North Korean Successor Named

Kim Jong Il, the reclusive leader of former Soviet ally North Korea thought to be recovering from a serious illness, has picked his third and youngest known son to succeed him, a South Korean news report said Thursday.

The demise of the 66-year-old Kim without a clear successor could likely add to the uncertainty of a country trying to develop nuclear weapons with an economy in ruins and a population constantly on the edge of famine.

"We believe Chairman Kim Jong Il has picked the son Jong Un he had with third and late wife Ko Yong Hui and given instructions to the Workers' Party Organization and Guidance Department around Jan. 8," Yonhap news agency quoted an intelligence source as saying.

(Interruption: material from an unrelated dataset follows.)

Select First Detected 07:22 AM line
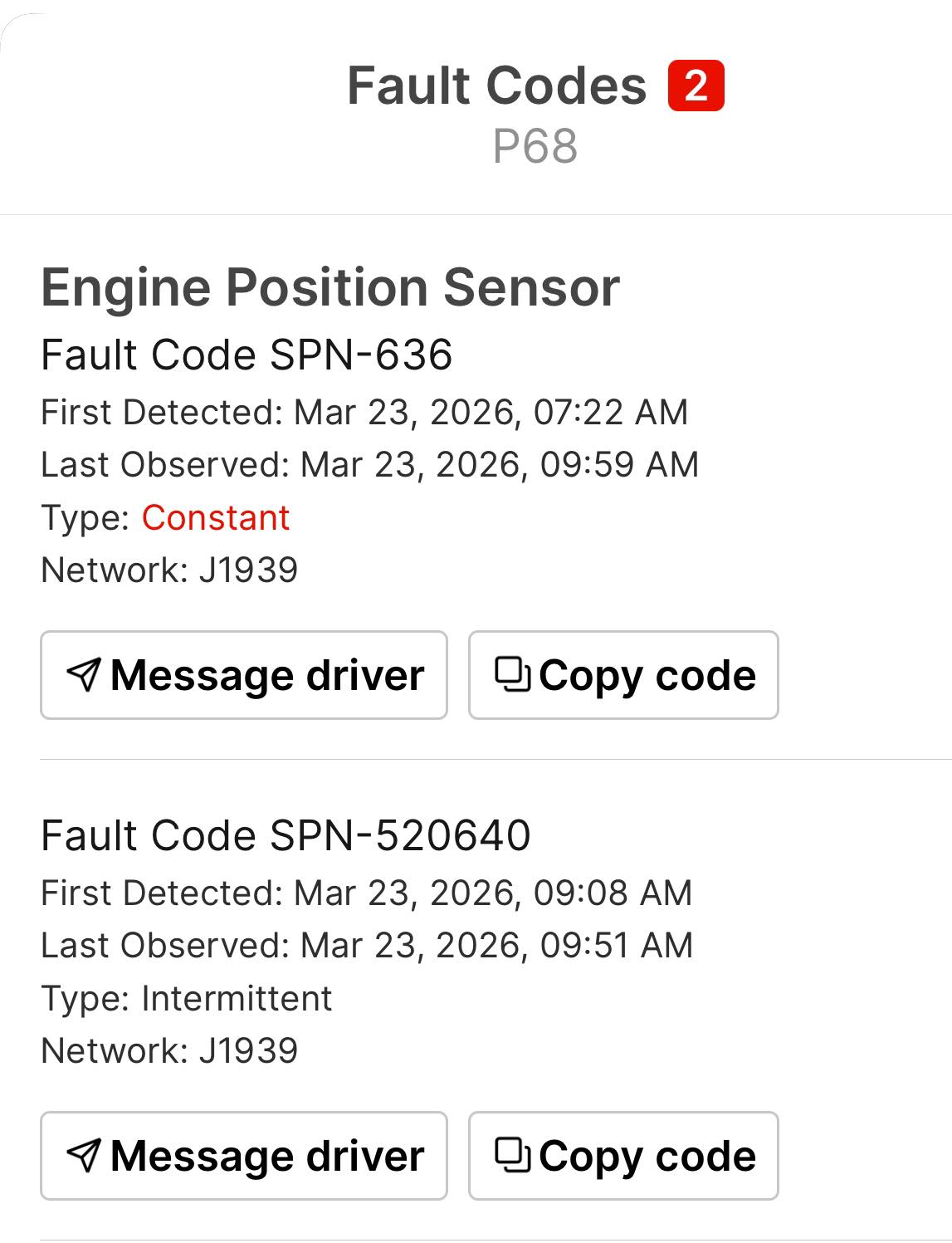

Senior officials of the powerful party apparatus, where Kim himself began his training as anointed leader before succeeding his father in 1994, have been instructed to pass the message down the ranks, the source was quoted as saying.

The Soviet Union was once a stalwart supporter and donor for North Korea, but bilateral ties withered after the 1991 Soviet breakup, and analysts say China has far more influence with Pyongyang than Russia.

North Korea has agreed to rent a 52-kilometer section of track to Russian Railways as part of a plan to link East Asia to Europe via the Trans-Siberian Railroad.

The venture is part of a plan that originated in 2001, when Kim traveled by rail from Pyongyang to Moscow to visit then-President Vladimir Putin.